__INSTRUCTIONS__
1. Translate this sentence from the biography of Peter Bayliss below into French: "He appeared in more than 100 theatre productions."
2. List every theater named in the biography of Peter Bayliss below.

__SOURCE EXCERPT__
Peter Bayliss (27 June 1922 – 29 July 2002) was an English actor. Bayliss was born in Kingston upon Thames and trained at the Italia Conti Academy and the John Gielgud Company. More than six feet tall, with a voice to match, he supplemented it with a barrage of wheezings, croakings, mutterings and, as the opera singer in Frontiers of Farce (Old Vic, 1977), garglings. In 1956 he appeared on stage in "The Matchmaker" at the Royale Theatre in New York and in 1960 he appeared in "Ross" at the Royal Haymarket Theatre in London. His 20 films ranged from The Red Shoes (1948) to Darling (1965). He acted in more than 40 television productions including Please Sir! (he played the part of Mr Dunstable, Dennis Dunstable's father), The Sweeney, Coronation Street, Lovejoy and The Bill, plus dramas like Bye, Bye Columbus (1990), Merlin (1998) and The Arabian Nights (1999). On radio he was particularly good in Jacobean adaptations, playing characters with names such as Sir Moth-Interest and Walter Whorehound. He appeared in more than 100 theatre productions. He made several films for the Children's Film Unit in his later years.

Selected filmography
Caesar and Cleopatra (1945) - Aide to Mithridates (uncredited)
The Red Shoes (1948) - Evans - Lord Oldham's Chauffuer (uncredited)

__RECORDS SHOWN__
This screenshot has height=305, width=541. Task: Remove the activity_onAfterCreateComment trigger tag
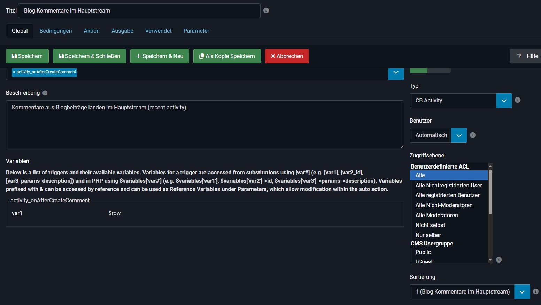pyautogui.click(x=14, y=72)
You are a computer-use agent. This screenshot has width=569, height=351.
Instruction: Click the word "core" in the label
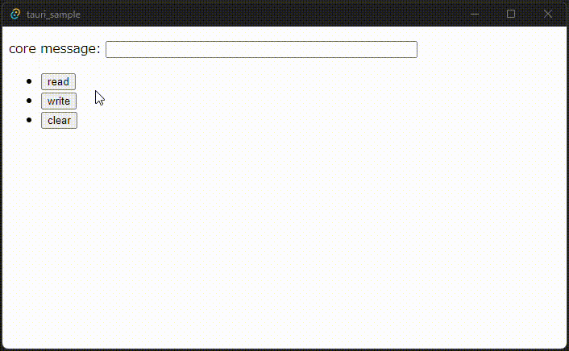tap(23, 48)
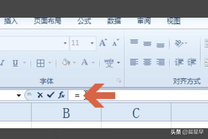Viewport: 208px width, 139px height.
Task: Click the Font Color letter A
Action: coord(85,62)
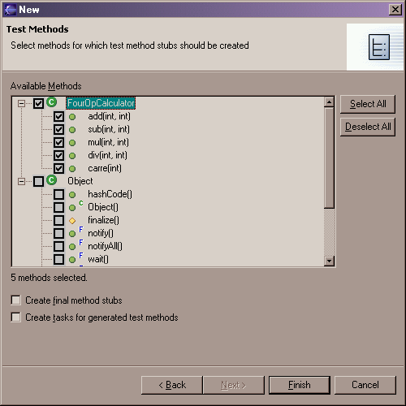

...

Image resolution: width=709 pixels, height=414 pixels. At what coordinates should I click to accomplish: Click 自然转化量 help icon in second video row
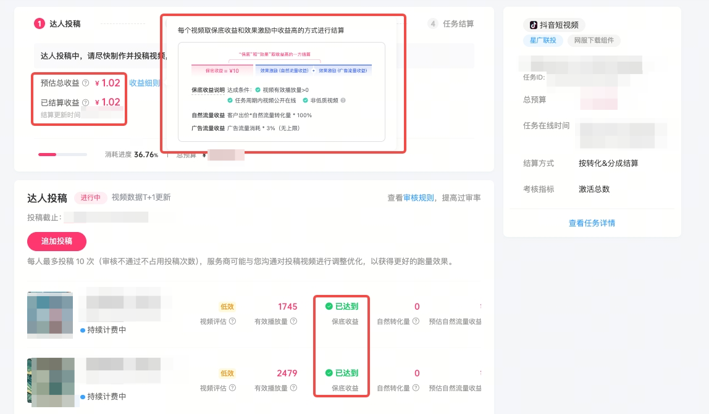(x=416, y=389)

__FULL ANSWERS__
1. Il a joué dans plus de 100 productions théâtrales.

2.
Old Vic
Royale Theatre (New York)
Royal Haymarket Theatre (London)